The previous study used the insulin2 mutant (Ins2+/−) Akita, a genetic mice model of T1DM to investigate the role of Dicer, a crucial enzyme for miRNA maturation and several miRNAs in DCM. The study showed that Dicer, numerous miRNAs and inflammatory cytokines (TNFα and cardiac IL-10) are associated with diabetes-induced HF. Dicer is an RNase III endonuclease plays role on pre-miRNAs maturation. The study found the upregulation of mRNA and protein levels of Dicer in diabetic mouse hearts compared to wild type [39]. Besides, many miRNAs, such as Let-7a, miR-345-3p, miR-433 and miR-455 were downregulated, while the only upregulated miRNA was miR-295. It is important to note that the study used only microarray analysis with no qRT-PCR validation. MiR-295 is typical for the embryonic stage, thus its upregulation in diabetic myocardium may indicate adaptive mechanisms to pathological conditions. Let-7a was also found downregulated in diabetic nephropathy by targeting PI3K/Akt signaling, an important pathway in the pathogenesis of insulin resistance and DCM development [40]. Moreover, miR-345 family was identified as an important regulator in children with the recent onset of T1DM. Importantly, in silico pathway analysis based on inferred miRNA target genes showed that PI3K/Akt, MAPK, and Wnt signaling pathways are related to T1DM [41]. Moreover, miR-433 was identified as a novel regulator of doxorubicin-induced cardiac fibrosis both in an animal model and in cardiac tissue from patients with dilated cardiomyopathy. Therefore further analyzes are needed to clarify its importance in DCM [42].

Another study pointed out the importance of miR-373 related to the MAPK signaling pathway. MiR-373 was significantly downregulated in diabetic mice cardiac tissue. In vitro analysis in rat cardiomyocytes exposed to HG and transfected by miR-373 showed that overexpression of miR-373 decreased MEF2C and hypertrophy. MEF2C, a transcription factor commonly found in heart tissue, seems to be a target gene for miR-373. Moreover, gene ontology analysis revealed the MAPK signaling pathway is the one most associated with dysregulated miRNAs in the diabetic mouse heart. Further in vitro inhibition of p38 MAPK reduced miR-373 expression, which suggests that miR-373 transcription may be regulated by p38 MAPK. Thus, p38 MAPK/miR-373/MEF2C was suggested to be a regulatory pathway in glucose-dependent cardiomyocyte hypertrophy [43].

Upregulation of miR-19b, miR-27a, miR-34a, miR-125b, miR-146a, miR-155, miR-210, miR-221 and the downregulation of miR-1 in DCM by in vitro/in vivo analysis was demonstrated [44]. An interesting study performed by Costantino et al. [44] on a DM mouse myocardium, indicates the existence of hyperglycaemic memory, which means that even after normalization of glucose levels, the negative effects of hyperglycemia can persist.
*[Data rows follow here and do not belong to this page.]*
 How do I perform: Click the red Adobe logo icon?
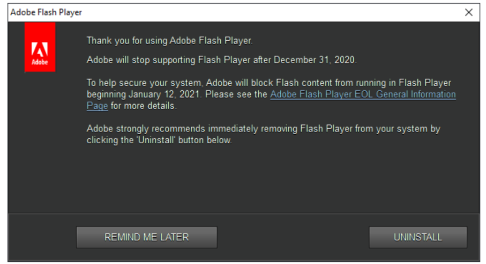click(x=40, y=47)

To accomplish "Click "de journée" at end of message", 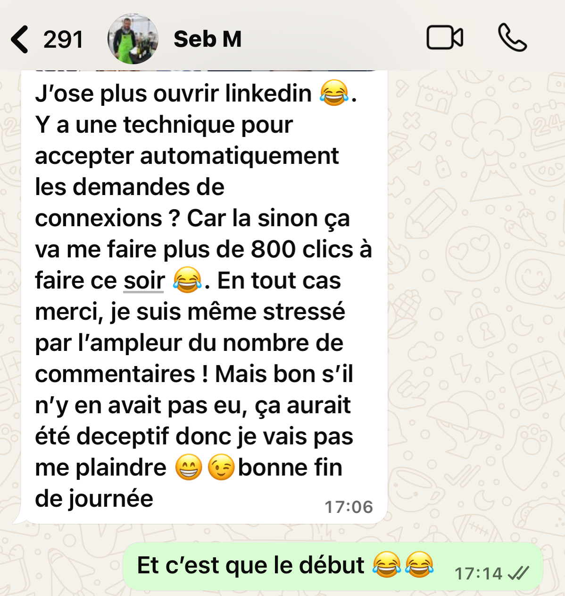I will click(x=94, y=499).
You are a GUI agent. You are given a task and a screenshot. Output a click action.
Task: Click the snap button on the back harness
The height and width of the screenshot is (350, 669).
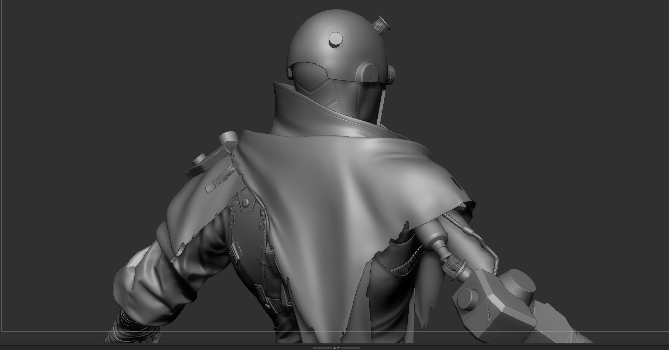[245, 203]
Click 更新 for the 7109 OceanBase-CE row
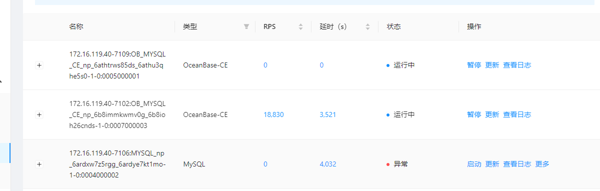Screen dimensions: 600x191 492,65
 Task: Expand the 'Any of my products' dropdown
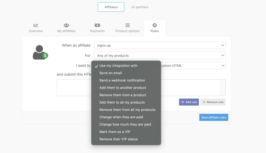[x=159, y=55]
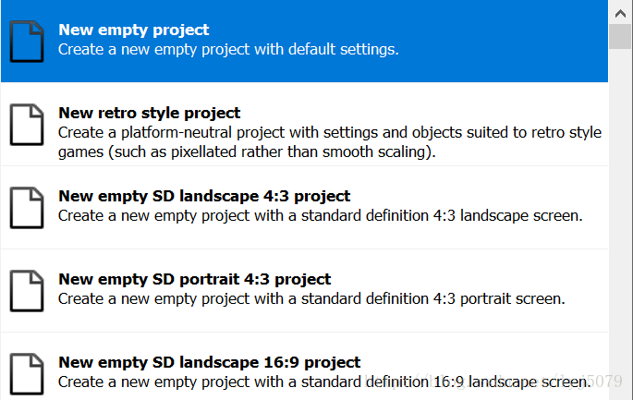Click the SD landscape 4:3 project icon
Screen dimensions: 633x400
click(27, 208)
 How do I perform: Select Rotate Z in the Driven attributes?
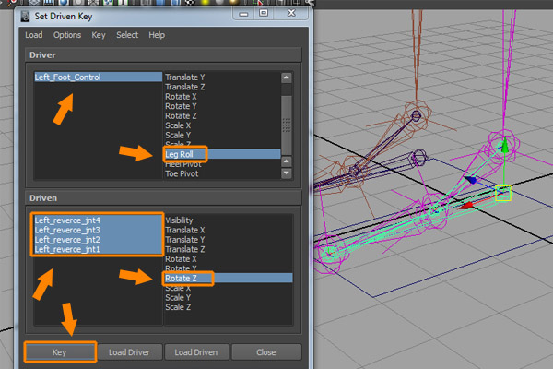(181, 278)
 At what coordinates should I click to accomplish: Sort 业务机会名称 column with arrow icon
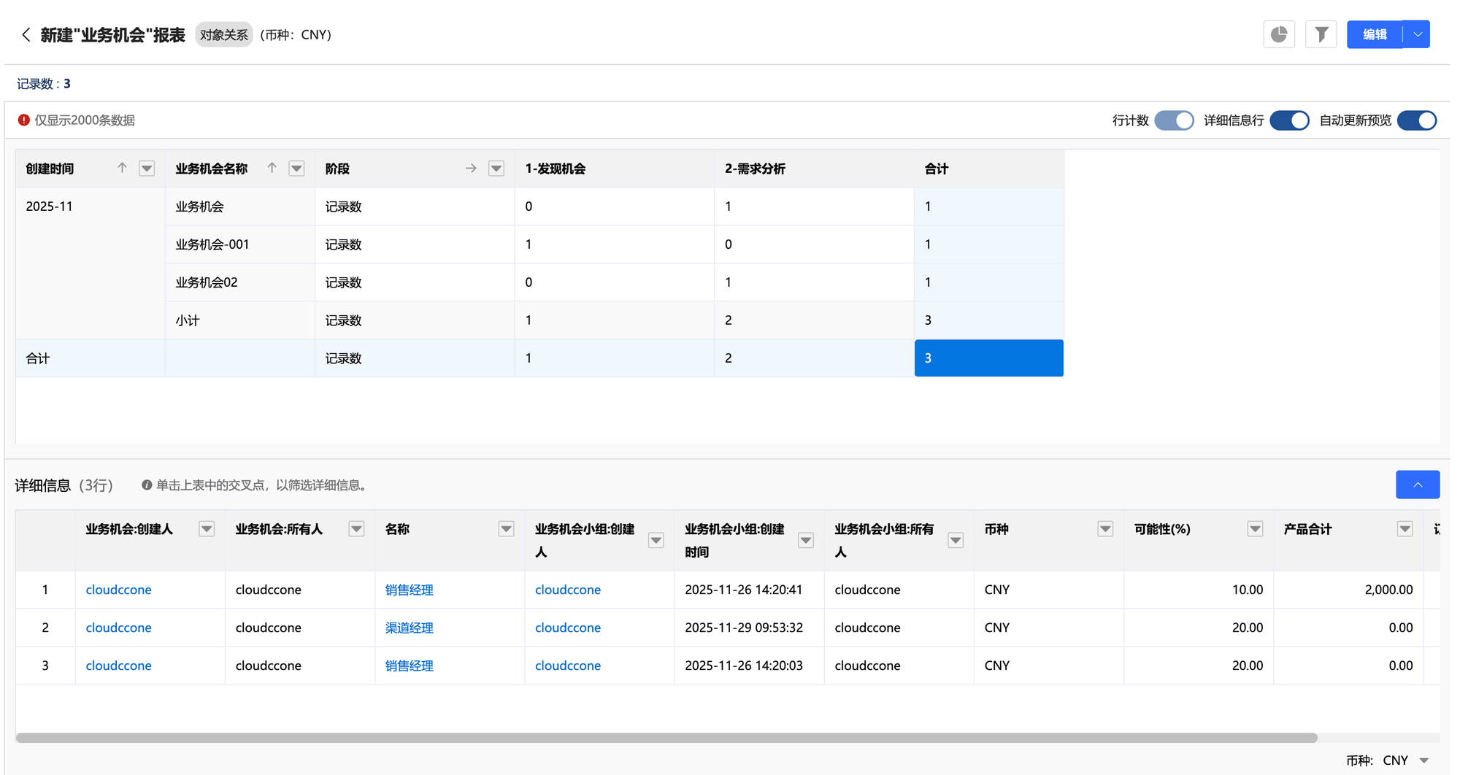(x=272, y=169)
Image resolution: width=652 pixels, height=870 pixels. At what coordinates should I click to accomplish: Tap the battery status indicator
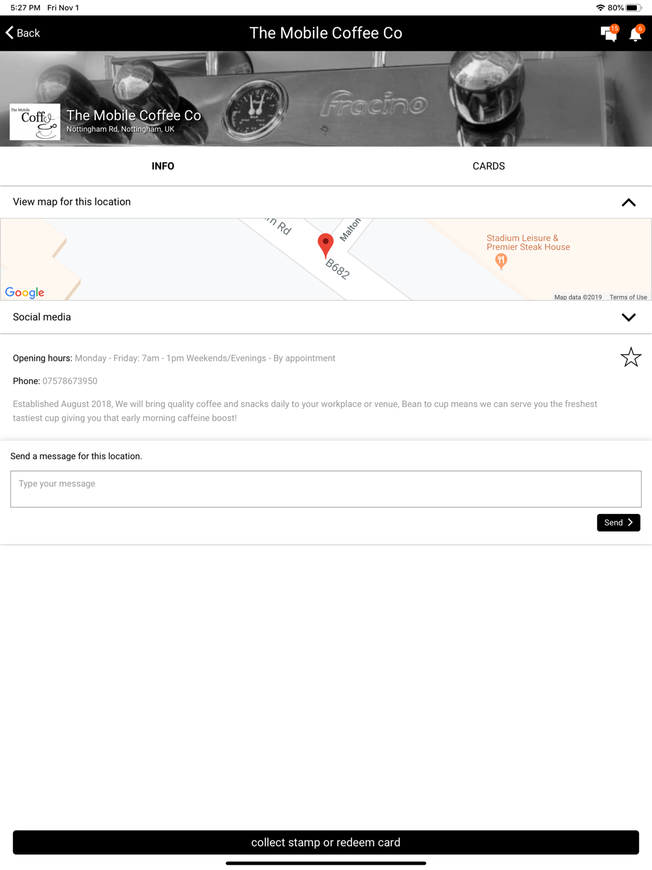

MiRNA profiling in heart samples revealed that despite intensive glycaemic control, miRNA signatures in diabetic myocardium were only partially reversible. Bioinformatic analysis showed that among dysregulated miRNAs, miR-221, miR-146a, miR-34a, miR-210, miR-19b, miR-125b, miR-27a, and miR-155 were associated with oxidative stress. Among them, miR-221 was upregulated in the diabetic myocardium suggesting a key role of miR-221 in the progression of diabetic myocardial damage after obtaining normoglycemia. The study results also suggest that miR-34a may be a mediator linking DM and cardiac aging [44]. Moreover, glycaemic control failed to restore the underexpressed antifibrotic miRNAs, including miR-1, which is known to play an important role in cardiac dysfunction under hyperglycemia [44, 45]. Additionally, it was previously shown that the expression of miR-210 is induced in diabetic ischaemic HF patients [46]. The existence of metabolic memory has been proposed previously, although its mechanisms were not clearly explained [47]. MiRNAs help to determine why the diabetic cardiovascular complications progression is not halted by the normalization of glucose levels. The results of the study done by Costantino et al. suggest oxidative stress-related miRNAs as potential novel therapeutic targets. Inhibition of those miRNAs (miR-221, miR-146a, miR-34a, miR-210, miR-19b, miR-125b, miR-27a, miR-155) may lead to the reduction of adverse effects of hyperglycaemic memory in the heart [44] (Table 1).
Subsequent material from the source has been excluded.